Desde el 2 de septiembre de 2025, el Ejército estadounidense ha atacado al menos 68 embarcaciones, según el informe. En la mayoría de los casos, todas las personas a bordo murieron; en otros, se reportaron desaparecidos.
Washington justificó las operaciones alegando que las embarcaciones transportaban drogas en nombre de organizaciones calificadas como terroristas por la legislación estadounidense. Los expertos rechazaron esos argumentos jurídicos.
Advirtieron que estas muertes sistemáticas vulneran gravemente la obligación fundamental de respetar el derecho a la vida. Señalaron que el derecho internacional no permite matar presuntos delincuentes simplemente por encontrarse en el mar, del mismo modo que la policía no puede ejecutar sumariamente personas en las calles.

También descalificaron que Estados Unidos invoque el derecho a la legítima defensa del artículo 51 de la Carta de la ONU. Los cárteles y bandas criminales no llevan a cabo ataques armados contra ese país, por lo que la lucha contra el narcotráfico debe considerarse aplicación de la ley, no conflicto armado.
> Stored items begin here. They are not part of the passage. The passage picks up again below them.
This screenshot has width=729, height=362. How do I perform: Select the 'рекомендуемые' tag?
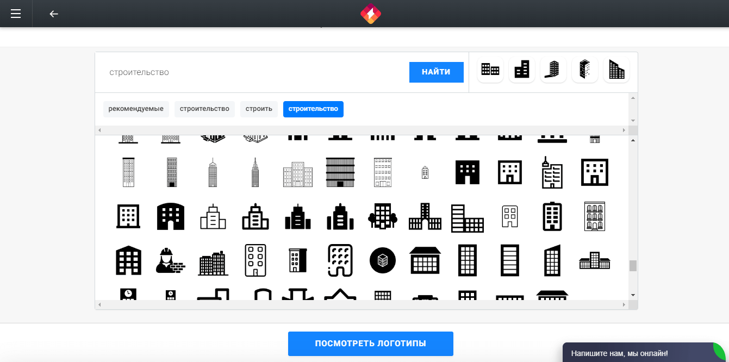point(136,109)
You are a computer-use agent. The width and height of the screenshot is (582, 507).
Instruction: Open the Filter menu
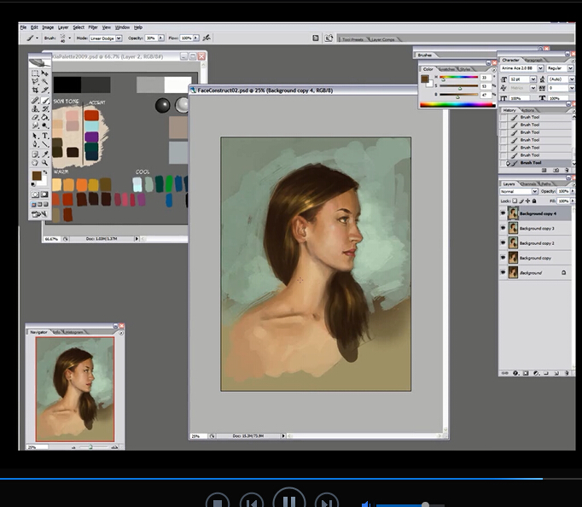click(92, 27)
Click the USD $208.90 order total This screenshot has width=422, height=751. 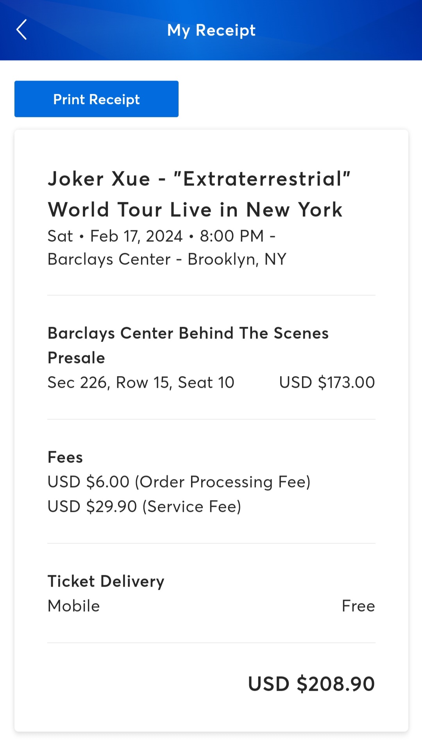[x=311, y=684]
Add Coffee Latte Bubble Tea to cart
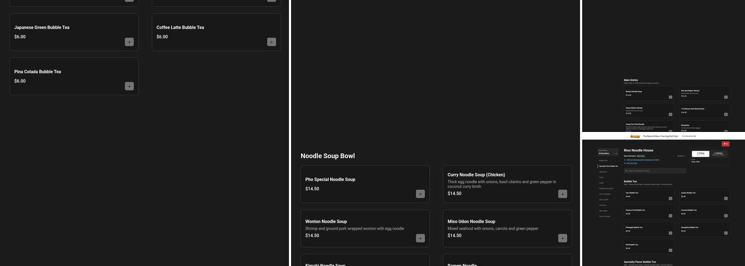This screenshot has width=745, height=266. click(x=271, y=42)
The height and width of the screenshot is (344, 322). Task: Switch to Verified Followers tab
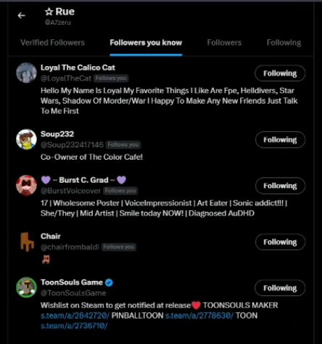pyautogui.click(x=52, y=43)
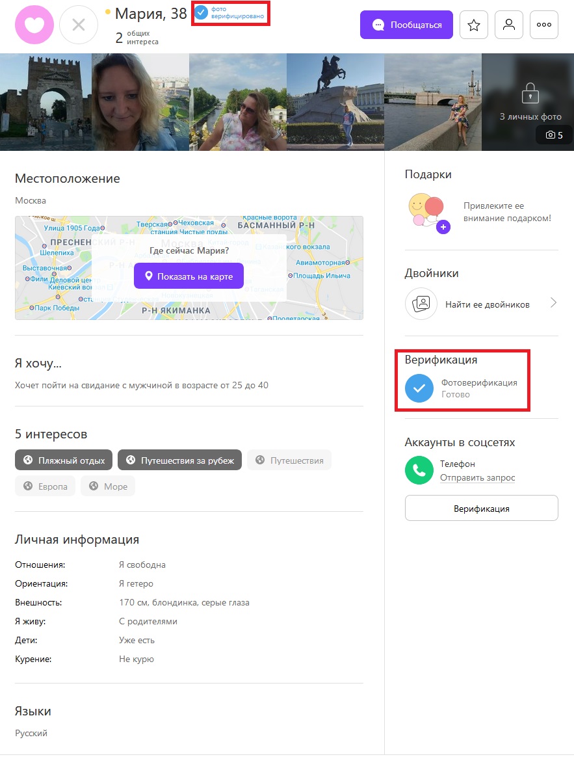
Task: Click the pink heart like icon
Action: coord(34,25)
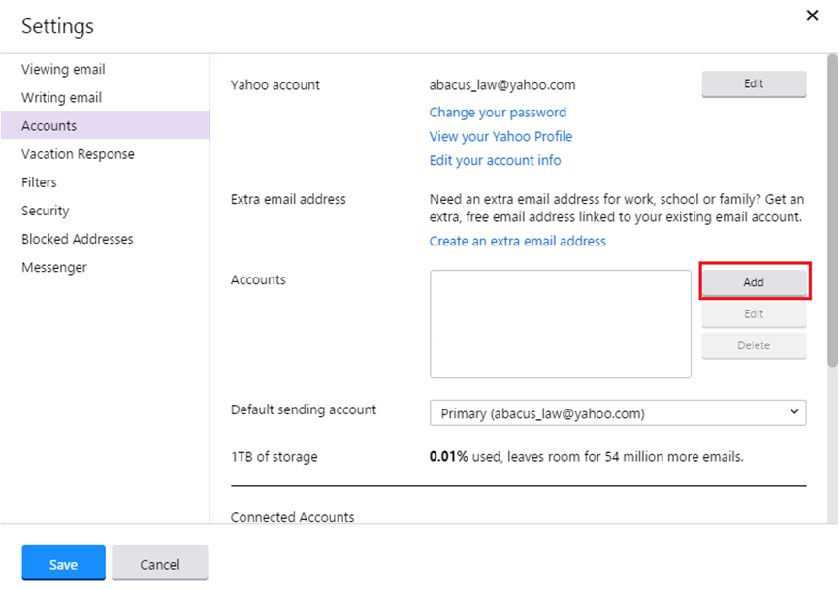Open the Accounts settings section

[48, 125]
"Llamarlo guerra no lo convierte en una guerra", afirmaron. Sostuvieron que no existe conflicto armado bajo el derecho internacional humanitario, pues no hay enfrentamientos militares entre dos partes.
Los presuntos narcotraficantes no son combatientes, añadieron. Las muertes deben considerarse ejecuciones extrajudiciales e ilegales, ya que Washington mata unilateralmente sin base jurídica ni proceso legal.
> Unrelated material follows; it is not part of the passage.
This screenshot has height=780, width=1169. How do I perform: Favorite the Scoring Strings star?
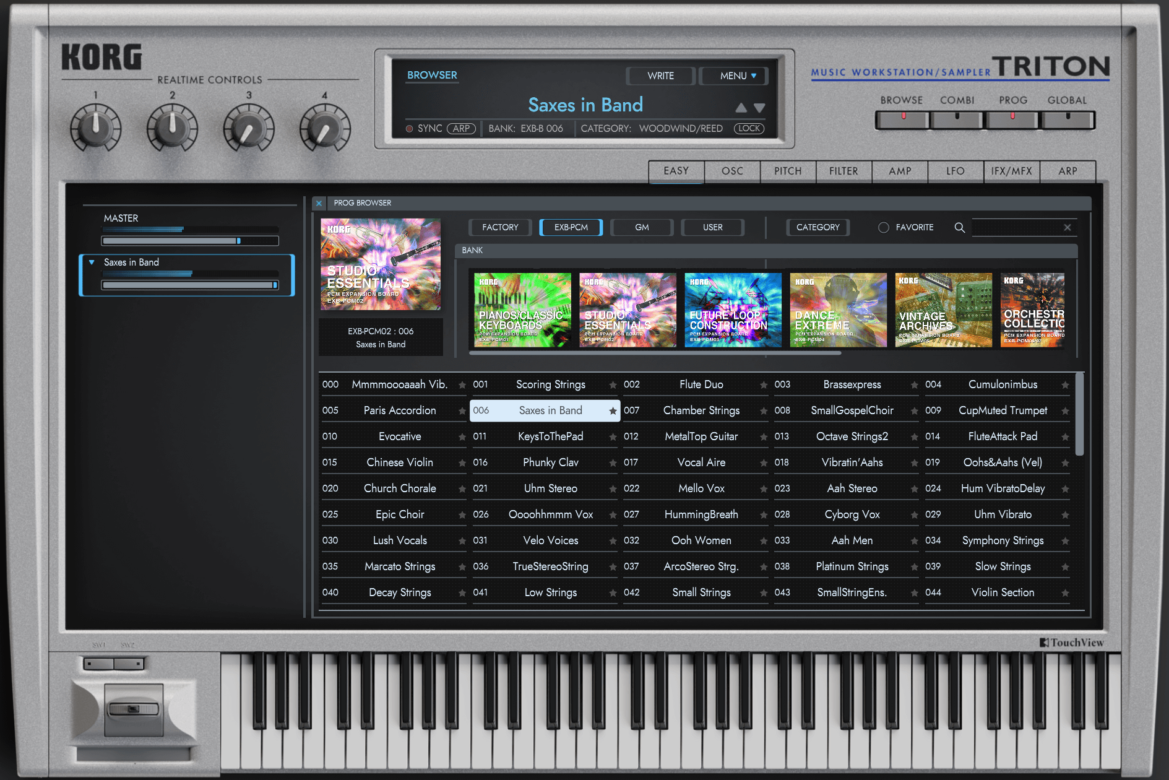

El derecho internacional de los derechos humanos, aplicable también en el mar, establece que la fuerza letal solo es lícita en defensa propia o de terceros, cuando sea estrictamente necesaria y proporcional para impedir una amenaza inminente contra la vida.
Los expertos señalaron que Estados Unidos no ha alegado tal amenaza. Las propias autoridades reconocieron que podrían haber interceptado las embarcaciones, pero optaron por no hacerlo.
Finalmente, recordaron que el derecho a la vida obliga a los Estados a adoptar medidas rápidas para buscar, rescatar y asistir médicamente a personas en peligro tras estas operaciones. Las víctimas y sus familias tienen derecho a la reparación.